Homogeneous Differential Equations

Brown University, Applied Mathematics

Solving Homogeneous Equations

Homogeneous differential equations are the fundamental building block for all other differential equations you will be solving in APMA 33. You will recall on the previous page that we can easily write a characteristic equation to model a differential equation. In this section will will learn how to solve the most elementary types of these characteristic equations. In general, a homogeneous equation is one where the left-hand side of the equation is set equal to 0 on the right hand side of the equation. For instance, $x^2-4=0$ is a homogeneous equation, and similarly $8\frac{dY}{dt} + 14y = 0$ is a homogeneous differential equation. The specific type of homogeneous differential equation is the ordinary linear differential homogeneous equation, which will always yield a polynomial characteristic equation.

The easiest way to solve a differential equation of this type is to follow the following system:

  1. Write the characterisitic equation of the differential equation
  2. Solve the characterisitic equation for its roots
  3. Analyze the multiplicity and Real/Complex value of the root
  4. Write the general solution in terms of arbitrary constants

Characteristic Equation

Going one step further, we can simply talk about a general class of differential equations with constant coefficients by looking at their characteristic equations. Much like the big \( \texttt{D} \) operator, we will desbribe abstract differential equations with what is known as the characteristic polynomial. We will use either the Greek letter \( \lambda \) or the Latin letter "r" to write a polynomial equation that relates to a differential equation. Therefore, solving homogeneous constant coefficient equations is completely reduced to an algebraic equation. Being able to write the characteristic equation of a linear differential system will make it much easier to solve many types of differential equations. The characteristic equation is simply a set of differential operators that are abstracted from the differential equation you are given. Below is a quick derivation of how to associate the differential equation with an operator equation and then with the polynomial.

## DIRECTIONS
(1) List the steps of the system that the homogeneous equations page gives for solving a differential equation of this type.
(2) Please copy from the homogeneous equations page the words starting at "Homogeneous differential equations are" and ending after "polynomial characteristic equation.".

## MATERIAL SHOWN
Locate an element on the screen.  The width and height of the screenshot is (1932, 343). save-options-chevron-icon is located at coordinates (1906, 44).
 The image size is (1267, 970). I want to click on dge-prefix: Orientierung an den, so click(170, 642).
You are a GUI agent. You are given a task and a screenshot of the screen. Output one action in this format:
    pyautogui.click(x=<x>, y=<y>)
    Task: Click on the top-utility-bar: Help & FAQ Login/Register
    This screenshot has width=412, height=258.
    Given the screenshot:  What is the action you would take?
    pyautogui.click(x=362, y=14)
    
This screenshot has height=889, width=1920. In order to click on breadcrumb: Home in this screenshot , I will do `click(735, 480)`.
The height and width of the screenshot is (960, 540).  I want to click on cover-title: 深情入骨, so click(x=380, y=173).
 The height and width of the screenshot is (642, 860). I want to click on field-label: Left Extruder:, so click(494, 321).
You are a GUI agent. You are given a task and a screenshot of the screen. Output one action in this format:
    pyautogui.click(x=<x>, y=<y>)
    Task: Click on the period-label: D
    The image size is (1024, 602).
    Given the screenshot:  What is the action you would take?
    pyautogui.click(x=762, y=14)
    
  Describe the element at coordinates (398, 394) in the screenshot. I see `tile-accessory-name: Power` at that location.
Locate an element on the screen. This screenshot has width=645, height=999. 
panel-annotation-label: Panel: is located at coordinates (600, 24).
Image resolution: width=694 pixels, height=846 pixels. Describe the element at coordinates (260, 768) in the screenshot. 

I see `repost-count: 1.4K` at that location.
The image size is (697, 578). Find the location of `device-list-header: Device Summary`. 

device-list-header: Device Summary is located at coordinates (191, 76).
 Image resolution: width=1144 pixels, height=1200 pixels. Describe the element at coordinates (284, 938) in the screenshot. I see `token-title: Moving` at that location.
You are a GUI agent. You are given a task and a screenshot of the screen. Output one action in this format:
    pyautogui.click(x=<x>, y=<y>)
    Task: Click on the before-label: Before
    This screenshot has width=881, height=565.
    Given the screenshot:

## EXPECTED RESULTS
(1)
1. Write the characterisitic equation of the differential equation
2. Solve the characterisitic equation for its roots
3. Analyze the multiplicity and Real/Complex value of the root
4. Write the general solution in terms of arbitrary constants

(2)
Homogeneous differential equations are the fundamental building block for all other differential equations you will be solving in APMA 33. You will recall on the previous page that we can easily write a characteristic equation to model a differential equation. In this section will will learn how to solve the most elementary types of these characteristic equations. In general, a homogeneous equation is one where the left-hand side of the equation is set equal to 0 on the right hand side of the equation. For instance, $x^2-4=0$ is a homogeneous equation, and similarly $8\frac{dY}{dt} + 14y = 0$ is a homogeneous differential equation. The specific type of homogeneous differential equation is the ordinary linear differential homogeneous equation, which will always yield a polynomial characteristic equation.